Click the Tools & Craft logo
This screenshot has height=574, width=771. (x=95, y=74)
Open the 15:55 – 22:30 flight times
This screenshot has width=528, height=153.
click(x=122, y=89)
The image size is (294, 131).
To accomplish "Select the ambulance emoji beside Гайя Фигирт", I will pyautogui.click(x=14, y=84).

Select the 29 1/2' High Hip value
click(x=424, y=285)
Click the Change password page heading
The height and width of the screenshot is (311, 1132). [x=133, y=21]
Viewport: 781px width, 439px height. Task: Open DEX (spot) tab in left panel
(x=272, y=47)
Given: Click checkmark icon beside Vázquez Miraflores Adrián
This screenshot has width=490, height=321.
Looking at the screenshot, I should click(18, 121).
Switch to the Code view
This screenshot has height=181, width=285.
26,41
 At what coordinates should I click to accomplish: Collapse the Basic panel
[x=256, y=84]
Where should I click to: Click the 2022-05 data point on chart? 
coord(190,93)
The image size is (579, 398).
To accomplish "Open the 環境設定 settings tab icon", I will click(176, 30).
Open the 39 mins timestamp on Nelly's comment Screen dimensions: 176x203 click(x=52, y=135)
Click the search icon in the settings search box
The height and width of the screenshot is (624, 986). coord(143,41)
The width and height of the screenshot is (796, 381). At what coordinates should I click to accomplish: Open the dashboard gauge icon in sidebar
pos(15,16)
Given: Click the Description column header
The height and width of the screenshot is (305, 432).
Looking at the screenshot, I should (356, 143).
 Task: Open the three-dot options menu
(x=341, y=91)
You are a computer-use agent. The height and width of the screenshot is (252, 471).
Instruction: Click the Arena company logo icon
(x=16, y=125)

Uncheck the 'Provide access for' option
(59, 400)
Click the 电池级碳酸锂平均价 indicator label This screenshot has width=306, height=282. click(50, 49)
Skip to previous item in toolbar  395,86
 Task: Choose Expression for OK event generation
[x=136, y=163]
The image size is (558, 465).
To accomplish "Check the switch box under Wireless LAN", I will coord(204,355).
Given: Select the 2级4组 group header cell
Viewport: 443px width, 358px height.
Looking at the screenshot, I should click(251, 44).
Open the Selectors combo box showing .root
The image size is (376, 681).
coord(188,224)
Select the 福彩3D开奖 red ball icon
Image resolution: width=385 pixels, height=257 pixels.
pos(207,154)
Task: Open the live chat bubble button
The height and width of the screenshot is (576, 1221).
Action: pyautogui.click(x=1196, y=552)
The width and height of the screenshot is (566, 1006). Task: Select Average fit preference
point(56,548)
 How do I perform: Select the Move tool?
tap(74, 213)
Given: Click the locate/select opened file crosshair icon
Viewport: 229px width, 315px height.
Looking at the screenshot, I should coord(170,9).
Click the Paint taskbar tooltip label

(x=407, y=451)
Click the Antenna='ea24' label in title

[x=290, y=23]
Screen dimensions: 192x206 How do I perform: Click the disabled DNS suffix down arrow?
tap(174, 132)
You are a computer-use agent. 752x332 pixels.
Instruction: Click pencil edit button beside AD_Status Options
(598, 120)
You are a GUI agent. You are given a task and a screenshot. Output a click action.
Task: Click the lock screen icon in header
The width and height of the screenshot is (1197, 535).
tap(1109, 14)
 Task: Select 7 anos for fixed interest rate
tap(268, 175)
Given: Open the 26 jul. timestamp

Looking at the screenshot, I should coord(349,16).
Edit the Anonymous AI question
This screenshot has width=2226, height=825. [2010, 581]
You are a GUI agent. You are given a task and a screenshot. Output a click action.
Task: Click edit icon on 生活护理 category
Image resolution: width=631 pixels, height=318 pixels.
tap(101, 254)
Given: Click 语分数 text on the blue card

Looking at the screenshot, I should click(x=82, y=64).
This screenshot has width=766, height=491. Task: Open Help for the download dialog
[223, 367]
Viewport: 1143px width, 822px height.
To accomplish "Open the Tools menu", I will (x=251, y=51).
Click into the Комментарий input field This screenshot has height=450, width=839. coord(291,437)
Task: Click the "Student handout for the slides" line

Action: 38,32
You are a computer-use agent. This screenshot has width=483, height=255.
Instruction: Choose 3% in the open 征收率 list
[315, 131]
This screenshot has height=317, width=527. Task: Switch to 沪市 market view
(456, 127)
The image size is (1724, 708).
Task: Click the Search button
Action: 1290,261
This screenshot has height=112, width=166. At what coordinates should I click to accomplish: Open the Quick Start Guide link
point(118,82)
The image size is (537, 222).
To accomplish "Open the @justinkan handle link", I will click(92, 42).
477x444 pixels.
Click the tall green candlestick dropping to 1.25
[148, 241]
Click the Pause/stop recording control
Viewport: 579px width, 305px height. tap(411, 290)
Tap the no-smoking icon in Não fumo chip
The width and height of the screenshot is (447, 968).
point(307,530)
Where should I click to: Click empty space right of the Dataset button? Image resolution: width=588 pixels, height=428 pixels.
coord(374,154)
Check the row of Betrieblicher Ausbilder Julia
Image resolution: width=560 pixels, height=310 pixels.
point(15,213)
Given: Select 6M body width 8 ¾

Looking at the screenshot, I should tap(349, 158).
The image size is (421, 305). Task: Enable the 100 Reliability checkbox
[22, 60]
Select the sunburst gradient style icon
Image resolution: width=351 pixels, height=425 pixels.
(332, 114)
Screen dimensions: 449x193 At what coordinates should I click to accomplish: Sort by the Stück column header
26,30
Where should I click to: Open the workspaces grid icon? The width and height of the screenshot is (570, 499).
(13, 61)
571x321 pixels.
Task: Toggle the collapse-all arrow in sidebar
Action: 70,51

════════════════

Please return a copy of each line in the entries that has the string "will".

*Exercise output:*
To accomplish "Select the ambulance emoji beside Гайя Фигирт", I will pyautogui.click(x=14, y=84).
To accomplish "Open the 環境設定 settings tab icon", I will click(176, 30).
To accomplish "Check the switch box under Wireless LAN", I will coord(204,355).
To accomplish "Open the Tools menu", I will (x=251, y=51).
To accomplish "Open the @justinkan handle link", I will click(92, 42).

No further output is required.